The venue has been seeing a mix of customers, which is exactly what the founders intended. Patrons are of all ages, from groups of seniors to field trips from local schools, including several special-ed classrooms (these groups helped to test the course for accessibility and safety). People who worked in the American Can Company 40 years ago have also dropped by, impressed and tickled by how the space has changed. Can Can is open to everyone until 9:00 p.m., after which it converts to a 21-plus space. Kids also must be at least five years old to play minigolf, in order to protect the art installations and ensure the safety of all golfers.
For those who aren’t able to or don’t wish to golf, Can Can Wonderland has plenty of other entertainment to offer. Antique pinball machines line the boardwalk, along with a cardboard crafting station where aspiring artists learn to create helmets, swords, and suits of armor out of repurposed cardboard. A ping-pong table marks the end of the boardwalk.
Can Can may yet be young, but its founders are already thinking about expansion and growth. The current kitchen is somewhat small, and there are plans to put in a full kitchen to allow for catering and private events. Jennifer mentions a memorable submission for “car-aoke,” repurposing an old car with a karaoke machine inside so that you and your friends can sit on the boardwalk, singing karaoke while other patrons walk by. A rooftop minigolf installation is also in the works, to take advantage of the generous outdoor space and spectacular view of the Minneapolis skyline. The next piece in the works, however, is the Human Foosball Court, first introduced by Chris at Northern Spark in 2014. Jennifer explains that the group doesn’t ever really want to be done: “We always want to be expanding, and building, growing it into a really fun place where literally everyone can have a good time.”

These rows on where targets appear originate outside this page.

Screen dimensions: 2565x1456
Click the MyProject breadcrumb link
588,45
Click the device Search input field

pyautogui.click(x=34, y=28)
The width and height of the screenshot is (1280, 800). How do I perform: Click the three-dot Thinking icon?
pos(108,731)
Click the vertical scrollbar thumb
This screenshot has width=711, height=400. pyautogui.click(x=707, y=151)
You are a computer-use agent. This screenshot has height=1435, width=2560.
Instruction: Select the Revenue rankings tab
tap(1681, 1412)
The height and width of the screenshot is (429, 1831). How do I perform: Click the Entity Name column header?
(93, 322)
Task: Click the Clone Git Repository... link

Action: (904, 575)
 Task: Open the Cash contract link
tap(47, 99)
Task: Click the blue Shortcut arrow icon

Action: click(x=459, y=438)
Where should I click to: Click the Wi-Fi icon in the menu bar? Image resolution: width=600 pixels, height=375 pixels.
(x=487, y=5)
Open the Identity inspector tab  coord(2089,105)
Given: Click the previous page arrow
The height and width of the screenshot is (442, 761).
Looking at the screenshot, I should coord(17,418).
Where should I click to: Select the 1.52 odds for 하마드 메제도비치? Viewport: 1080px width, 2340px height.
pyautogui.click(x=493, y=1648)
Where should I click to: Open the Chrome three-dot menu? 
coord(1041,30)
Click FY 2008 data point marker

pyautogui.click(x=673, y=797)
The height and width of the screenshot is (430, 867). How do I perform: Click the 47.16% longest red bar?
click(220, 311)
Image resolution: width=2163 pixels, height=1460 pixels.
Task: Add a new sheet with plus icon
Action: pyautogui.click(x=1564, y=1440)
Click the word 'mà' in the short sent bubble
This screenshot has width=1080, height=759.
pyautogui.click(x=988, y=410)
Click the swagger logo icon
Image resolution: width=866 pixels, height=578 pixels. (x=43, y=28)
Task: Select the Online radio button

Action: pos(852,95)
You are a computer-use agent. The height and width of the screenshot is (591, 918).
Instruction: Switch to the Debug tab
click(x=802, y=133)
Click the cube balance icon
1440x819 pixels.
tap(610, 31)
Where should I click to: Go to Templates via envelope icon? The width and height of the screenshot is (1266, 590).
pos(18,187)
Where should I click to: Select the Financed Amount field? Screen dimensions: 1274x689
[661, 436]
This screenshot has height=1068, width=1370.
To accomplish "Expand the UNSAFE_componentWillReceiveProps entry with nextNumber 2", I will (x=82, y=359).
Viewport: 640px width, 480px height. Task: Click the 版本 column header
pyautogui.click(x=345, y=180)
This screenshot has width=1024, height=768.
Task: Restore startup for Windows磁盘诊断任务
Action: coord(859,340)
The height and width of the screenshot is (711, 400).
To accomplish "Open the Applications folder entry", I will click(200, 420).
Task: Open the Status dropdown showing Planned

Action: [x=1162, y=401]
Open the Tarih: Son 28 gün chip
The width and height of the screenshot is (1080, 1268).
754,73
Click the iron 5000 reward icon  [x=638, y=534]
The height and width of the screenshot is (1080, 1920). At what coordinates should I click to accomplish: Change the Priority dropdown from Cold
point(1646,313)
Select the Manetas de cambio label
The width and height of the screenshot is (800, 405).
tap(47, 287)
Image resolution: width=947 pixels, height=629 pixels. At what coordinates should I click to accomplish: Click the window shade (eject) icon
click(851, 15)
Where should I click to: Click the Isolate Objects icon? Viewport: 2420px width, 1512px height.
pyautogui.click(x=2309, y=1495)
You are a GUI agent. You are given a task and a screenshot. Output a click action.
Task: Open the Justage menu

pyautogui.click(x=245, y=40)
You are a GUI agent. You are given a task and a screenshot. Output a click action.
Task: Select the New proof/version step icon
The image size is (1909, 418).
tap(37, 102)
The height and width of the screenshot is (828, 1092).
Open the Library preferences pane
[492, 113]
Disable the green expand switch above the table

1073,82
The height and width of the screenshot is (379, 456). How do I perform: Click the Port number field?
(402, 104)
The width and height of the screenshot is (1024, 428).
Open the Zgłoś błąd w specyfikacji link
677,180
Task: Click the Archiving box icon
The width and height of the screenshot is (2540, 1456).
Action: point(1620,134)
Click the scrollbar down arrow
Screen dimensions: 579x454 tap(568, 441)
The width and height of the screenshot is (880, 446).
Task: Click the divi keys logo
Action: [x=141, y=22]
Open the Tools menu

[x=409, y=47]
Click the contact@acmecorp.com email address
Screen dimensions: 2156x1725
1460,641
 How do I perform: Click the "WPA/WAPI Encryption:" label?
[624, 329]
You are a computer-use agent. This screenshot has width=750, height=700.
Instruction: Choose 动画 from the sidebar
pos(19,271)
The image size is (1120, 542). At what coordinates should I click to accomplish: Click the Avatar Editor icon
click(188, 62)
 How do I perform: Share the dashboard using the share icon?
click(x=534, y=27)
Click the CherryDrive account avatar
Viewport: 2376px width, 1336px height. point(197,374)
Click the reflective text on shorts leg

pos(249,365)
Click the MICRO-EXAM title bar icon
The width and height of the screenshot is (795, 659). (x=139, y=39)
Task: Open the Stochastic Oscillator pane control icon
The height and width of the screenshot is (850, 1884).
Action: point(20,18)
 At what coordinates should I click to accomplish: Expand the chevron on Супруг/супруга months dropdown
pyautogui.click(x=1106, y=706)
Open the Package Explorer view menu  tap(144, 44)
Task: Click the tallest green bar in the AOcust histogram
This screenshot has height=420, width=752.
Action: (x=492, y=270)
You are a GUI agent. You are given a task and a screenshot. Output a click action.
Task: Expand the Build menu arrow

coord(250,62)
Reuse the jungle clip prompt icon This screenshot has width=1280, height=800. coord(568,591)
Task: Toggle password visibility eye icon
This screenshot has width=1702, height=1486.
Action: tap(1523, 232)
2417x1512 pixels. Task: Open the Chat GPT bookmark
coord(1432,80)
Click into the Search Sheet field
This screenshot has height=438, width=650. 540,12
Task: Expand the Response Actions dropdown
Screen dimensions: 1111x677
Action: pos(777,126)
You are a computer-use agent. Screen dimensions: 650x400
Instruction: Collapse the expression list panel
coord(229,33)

Even before any of the planned expansions, there is plenty to enjoy and love about the current state of Can Can Wonderland. The minigolf holes are gorgeous and amazing. The drinks are delicious, the staff is friendly, and almost any available space is given over to some type of artwork. Murals adorn hallway and restaurant walls—–a particularly gorgeous piece by a local 15-year-old artist is the first thing you see upon reaching the entrance. There are also multiple performance spaces scattered throughout, and the World’s Most Dangerous Polka Band (formerly of Nye’s Polanaise) graces the main stage on some Saturday nights. Can Can is aware of the highly desirable open space and real estate it occupies and has plenty of ideas for upcoming events: adult masquerade parties, a steampunk-style fashion show, something for Comic-Con. “People might come for the mini-golf,” Jennifer says, “but then they might stumble upon a performance that they might not have sought out on their own, and then they become interested and engaged.” And that’s the mission in a nutshell.